This was the section of Smith’s book that Nazi physicist Abraham Esau omitted in his German translation, and that Cornelius Krahn cut from the 1950 reprint of The Story of the Mennonites.

A broader Mennonite critique of Mennonite roles in the Holocaust or Mennonite antisemitism did not surface again until 1965, when Frank Epp’s dissertation analyzed the number of column inches in Der Bote devoted to German propaganda, breaking it down into racial, political and cultural propaganda.[314] In Germany, an article by Hans-Jurgen Goertz in 1974 challenged the idea that Mennonites had no choice in their support for Hitler, or that they had voiced dissent. Goertz’s book disproved a 1962 statement by Hans Rothfels that Mennonites, Quakers and Jehovah’s Witnesses consistently critiqued Nazism. Goertz argued that the Mennonite embrace of Nazism was a continuation of what had been a process of assimilation over several centuries, as Mennonites conformed to society to enjoy acceptance.[315]  In 1977, Diether Götz Lichdi published the first book-length work, Mennoniten im Dritten Reich.[316] In 1990, Peter P. Klassen published his book on Nazism in the Fernheim colony in Paraguay.[317]

Aileen Friesen cites calls for repentance in Canadian Mennonite newspapers in the 1980s and 1990s, when the Canadian government deported Mennonite Nazi Jacob Luitjens and the public began to discuss Mennonites committing Nazi crimes. Friesen cites a letter from Alfred Heinrichs:

First, we need to draft a statement that takes ownership of our involvement in the Jewish solution. Second, we need to stage a public meeting with the Jewish community as we seek forgiveness. Third, we need to find ways of doing service projects together with the Jewish community as it seeks to build a bond of fellowship.[318]

In Tim Nafziger’s 2007 article summarizing Frank Epp’s dissertation on Mennonite antisemitism in Canadian newspapers, Nafziger responds to the critique that exploring this history is an opportunity to “simply feel guilty.”

[Material provided]

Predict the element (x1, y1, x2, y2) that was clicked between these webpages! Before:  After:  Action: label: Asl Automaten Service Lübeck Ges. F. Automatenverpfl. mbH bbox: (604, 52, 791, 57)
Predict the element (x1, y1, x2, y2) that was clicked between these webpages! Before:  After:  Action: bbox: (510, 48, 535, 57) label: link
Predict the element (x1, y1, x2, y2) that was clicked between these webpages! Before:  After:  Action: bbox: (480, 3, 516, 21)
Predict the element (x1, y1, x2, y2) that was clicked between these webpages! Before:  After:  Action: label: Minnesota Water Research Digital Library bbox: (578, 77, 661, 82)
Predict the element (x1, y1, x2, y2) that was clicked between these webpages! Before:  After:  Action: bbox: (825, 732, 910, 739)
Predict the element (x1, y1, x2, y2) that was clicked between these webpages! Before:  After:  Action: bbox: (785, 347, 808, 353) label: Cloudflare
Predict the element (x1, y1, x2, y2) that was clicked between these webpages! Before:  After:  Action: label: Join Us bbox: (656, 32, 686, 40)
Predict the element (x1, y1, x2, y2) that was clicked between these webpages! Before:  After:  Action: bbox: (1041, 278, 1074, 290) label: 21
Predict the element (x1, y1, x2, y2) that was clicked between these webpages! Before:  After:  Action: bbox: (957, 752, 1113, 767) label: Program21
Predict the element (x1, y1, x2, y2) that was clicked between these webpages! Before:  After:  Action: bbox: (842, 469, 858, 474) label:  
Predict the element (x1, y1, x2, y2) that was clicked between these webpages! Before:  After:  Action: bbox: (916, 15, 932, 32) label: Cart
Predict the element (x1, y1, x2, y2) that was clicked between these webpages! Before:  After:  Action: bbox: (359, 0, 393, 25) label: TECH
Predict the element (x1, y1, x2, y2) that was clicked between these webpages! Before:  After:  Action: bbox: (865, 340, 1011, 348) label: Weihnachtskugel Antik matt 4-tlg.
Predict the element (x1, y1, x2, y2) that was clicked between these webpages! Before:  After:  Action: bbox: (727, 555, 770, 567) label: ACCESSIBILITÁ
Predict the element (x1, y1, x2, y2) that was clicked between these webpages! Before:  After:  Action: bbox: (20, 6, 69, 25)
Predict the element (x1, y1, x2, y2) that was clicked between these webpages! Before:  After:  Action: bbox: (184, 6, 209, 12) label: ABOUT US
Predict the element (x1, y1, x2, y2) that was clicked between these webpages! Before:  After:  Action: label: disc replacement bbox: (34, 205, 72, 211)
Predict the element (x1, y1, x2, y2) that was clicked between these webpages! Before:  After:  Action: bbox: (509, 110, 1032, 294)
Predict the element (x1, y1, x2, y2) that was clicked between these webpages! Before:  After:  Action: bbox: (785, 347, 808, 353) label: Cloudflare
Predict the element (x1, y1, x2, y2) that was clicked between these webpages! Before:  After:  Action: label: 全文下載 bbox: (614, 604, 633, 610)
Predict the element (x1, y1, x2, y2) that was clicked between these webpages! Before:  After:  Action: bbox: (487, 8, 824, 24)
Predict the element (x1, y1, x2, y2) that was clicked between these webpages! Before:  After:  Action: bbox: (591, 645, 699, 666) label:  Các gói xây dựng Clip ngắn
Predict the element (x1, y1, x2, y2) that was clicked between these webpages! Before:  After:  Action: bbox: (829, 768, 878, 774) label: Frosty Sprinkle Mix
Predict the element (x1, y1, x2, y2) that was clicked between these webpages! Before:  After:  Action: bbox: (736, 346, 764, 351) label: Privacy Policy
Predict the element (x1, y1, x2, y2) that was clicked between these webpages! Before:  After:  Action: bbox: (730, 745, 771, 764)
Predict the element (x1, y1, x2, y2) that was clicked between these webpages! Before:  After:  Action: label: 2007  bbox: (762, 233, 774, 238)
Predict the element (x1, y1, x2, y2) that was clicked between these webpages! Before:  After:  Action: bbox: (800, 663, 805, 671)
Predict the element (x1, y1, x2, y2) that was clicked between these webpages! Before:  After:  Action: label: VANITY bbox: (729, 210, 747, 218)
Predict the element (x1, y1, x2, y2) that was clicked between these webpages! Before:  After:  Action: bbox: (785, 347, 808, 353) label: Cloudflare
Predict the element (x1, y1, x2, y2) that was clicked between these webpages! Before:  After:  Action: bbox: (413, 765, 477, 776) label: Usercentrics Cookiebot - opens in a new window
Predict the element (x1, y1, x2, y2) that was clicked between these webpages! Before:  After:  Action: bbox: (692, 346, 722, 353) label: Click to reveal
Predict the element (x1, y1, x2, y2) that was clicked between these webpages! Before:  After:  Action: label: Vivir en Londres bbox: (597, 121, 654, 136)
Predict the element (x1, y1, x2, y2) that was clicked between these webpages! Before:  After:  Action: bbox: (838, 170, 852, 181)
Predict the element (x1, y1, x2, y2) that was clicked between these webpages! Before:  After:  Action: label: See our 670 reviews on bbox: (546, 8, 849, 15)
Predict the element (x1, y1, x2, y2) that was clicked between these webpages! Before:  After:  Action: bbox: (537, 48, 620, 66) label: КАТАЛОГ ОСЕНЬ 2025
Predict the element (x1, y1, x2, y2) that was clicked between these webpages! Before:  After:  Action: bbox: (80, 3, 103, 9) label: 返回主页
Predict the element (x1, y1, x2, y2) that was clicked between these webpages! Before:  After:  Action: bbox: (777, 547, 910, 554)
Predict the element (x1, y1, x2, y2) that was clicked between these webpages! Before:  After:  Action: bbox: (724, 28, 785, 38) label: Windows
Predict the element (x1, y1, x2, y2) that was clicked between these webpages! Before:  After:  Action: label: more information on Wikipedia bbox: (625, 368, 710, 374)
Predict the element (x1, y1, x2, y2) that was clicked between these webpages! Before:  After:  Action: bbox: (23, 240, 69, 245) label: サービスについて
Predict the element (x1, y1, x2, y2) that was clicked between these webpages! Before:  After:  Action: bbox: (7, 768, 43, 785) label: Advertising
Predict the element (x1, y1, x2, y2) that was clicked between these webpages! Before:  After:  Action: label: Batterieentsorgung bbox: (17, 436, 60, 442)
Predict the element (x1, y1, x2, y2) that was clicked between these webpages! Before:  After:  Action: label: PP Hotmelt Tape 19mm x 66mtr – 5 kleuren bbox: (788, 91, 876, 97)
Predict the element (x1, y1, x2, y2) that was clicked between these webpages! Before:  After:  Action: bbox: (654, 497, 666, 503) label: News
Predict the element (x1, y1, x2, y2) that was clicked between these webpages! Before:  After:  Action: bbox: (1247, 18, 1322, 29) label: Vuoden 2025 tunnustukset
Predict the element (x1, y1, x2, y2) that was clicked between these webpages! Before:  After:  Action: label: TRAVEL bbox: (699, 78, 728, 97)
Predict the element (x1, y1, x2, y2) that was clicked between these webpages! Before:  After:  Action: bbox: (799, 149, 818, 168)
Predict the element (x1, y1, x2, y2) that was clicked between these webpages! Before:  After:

[Assignment 1] List the steps that Alfred Heinrichs's letter proposes in the passage on Mennonite reckoning with Nazism.
[Assignment 2] How does the passage on Mennonite reckoning with Nazism say Hans-Jurgen Goertz accounted for the Mennonite embrace of Nazism?
[Assignment 3] Write the next part of the passage on Mennonite reckoning with Nazism, picking up after its final sentence.

[Task response 1]
1. Draft a statement that takes ownership of Mennonite involvement in the Jewish solution.
2. Stage a public meeting with the Jewish community to seek forgiveness.
3. Find ways of doing service projects together with the Jewish community as it seeks to build a bond of fellowship.

[Task response 2] Goertz saw it as the continuation of a process of assimilation that had gone on for several centuries. In that process, Mennonites conformed to society in order to enjoy acceptance.

[Task response 3]
…looking honestly and openly at our whole history is an opportunity to joyfully repent as Jesus called us and move forward. In this case, it is an opportunity to strengthen our relationship with our Jewish brothers and sisters. As a people with some persecution and marginalization in our history, we are well-positioned to understand the Jewish story in Christendom of 1,700 years of marginalization, exclusion, and extermination. But to begin that journey we need to recognize our complicity in that long and ugly part of Christian history and educate ourselves about it.[319]

In 2008, James Irvin Lichti’s book Houses on the Sand? Pacifist Denominations in Nazi Germany compares Mennonite periodicals to Quaker publications. Quakers self-censored critiques of Nazism, and avoided offering unnecessary accolades to Nazis. In comparison, Mennonites seemed to enthusiastically and theologically endorse Nazism. Lichti argues that German Evangelical Baptists served in noncombatant positions. Yet most Mennonites did not attempt to find or use alternatives to military service. Both Goertz and Lichti debunk the idea that coercion alone justifies Mennonite support for Nazism.[320] John Thiesen’s Mennonite Nazi?, Mark Jantzen’s Mennonite German Soldiers, and dozens of other scholarly articles and books cited in this article came next, providing a flood of research on specific aspects of Mennonite relationships with the German state. Gerhard Rempel’s 2010 article in Mennonite Quarterly Review provided a systematic overview of not just Mennonites and Nazis but, for the first time, an overview of Mennonite roles in the Holocaust. Rempel also offered a personal testimony to the guilt Mennonites experienced for their participation in the Holocaust.

In 1942, the mayor of Osterwick, my hometown, reported to German authorities a fellow townsman who happened to be a Jew married to a Mennonite woman. This Jew, who had spent his whole life with Mennonites and even spoke Plautdietsch, was arrested and killed. For a few months my own family lived in the house of this family. It was known as the Judenhaus. Recalling that experience fills me with the same ominous feeling Anna Sudermann expressed when she discovered the free clothing she received from the Volksdeutsche Mittelstelle distribution center that came from the Jews killed at Babi Yar in Kiev. How much guilt and condemnation is shared by those Mennonites who witnessed and observed or benefited from the Holocaust in their midst?[321]

In 2017, Ben Goossen’s book, Chosen Nation, cited here at length, provided the next chapter of analysis using new primary source material. In 2020, new books on the topic include John Eicher’s Exiled Among the Nations and Mark Jantzen and John Thiesen’s European Mennonites and the Holocaust.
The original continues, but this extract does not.